After having worked for many years at John Lobb, Philippe Atienza arrived in 2008 at Massaro to succeed the founder who was ready to retire. Something not easy when you know that Raymond Massaro kept a watchful eye and checked every shoe that was manufactured in its tiny workshops located on rue de la Paix, just steps from Place Vendôme in Paris. Today as a craftsman and CEO of Massaro, M. Atienza can boast of having met the challenge: maintaining the illustrious house as a reference to custom-made shoes, attracting both individual customers as well as major labels such as Chanel ...

Philippe Atienza : To make a shoe that is custom-made consists of meeting the person, taking her measurements, then preparing a fitting which is a model which will define the footwear and once it is confirmed, you make the actual shoe.
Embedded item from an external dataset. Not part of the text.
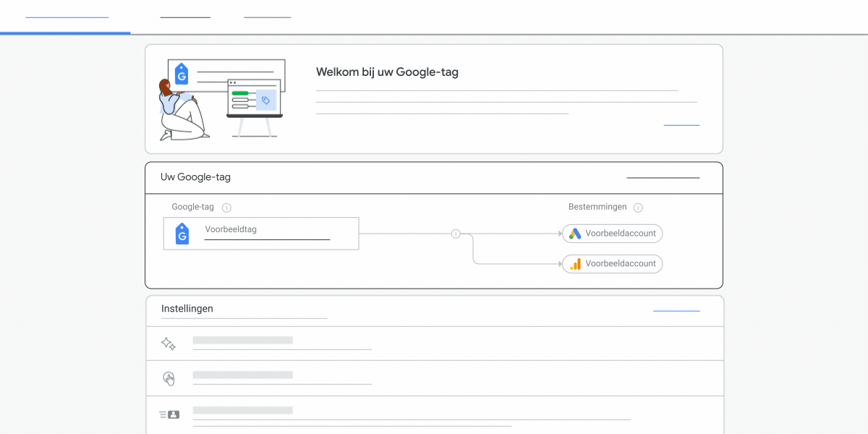Click the connector node between tag and destinations
This screenshot has height=434, width=868.
pyautogui.click(x=456, y=234)
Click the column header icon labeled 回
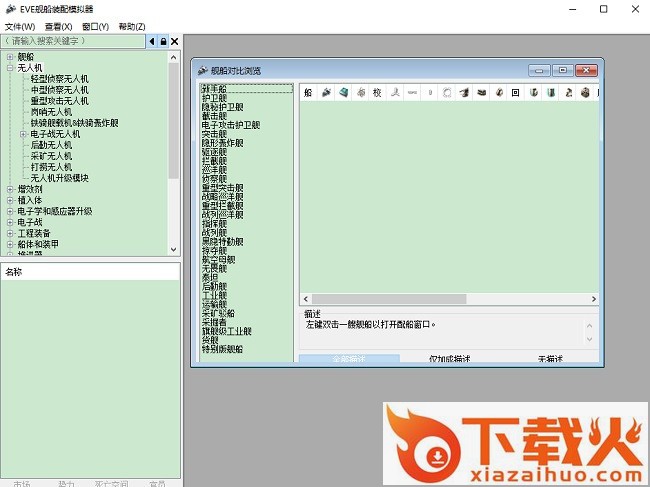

There are custom-made shoes for women, custom-made shoes for men and each time the work is done with a different technique.
I `m really a craftsman and at heart I wish both to carry on activity as manager but also pass on the job to young people so that the activity continues and continues to grow all the while rejuvenating the team, which constitutes the essential and heart of the Massaro house. Because to sell custom-made shoes, we need to make them, and to make them we need craftsmen and in this case here it is with a fairly young team.
Custom-made always has a future, there will always be a customer wanting to wear things made according to their fancy, and made according to their needs which can be about comfort or aesthetics. There will always be this type of clientele and the shoe has a future, of course. The only thing, is that 60 years ago custom-made shoes were more common as a consumer product because there was not much industry and today it is more related with a luxury product even though it is a product which we wear, and is extremely common.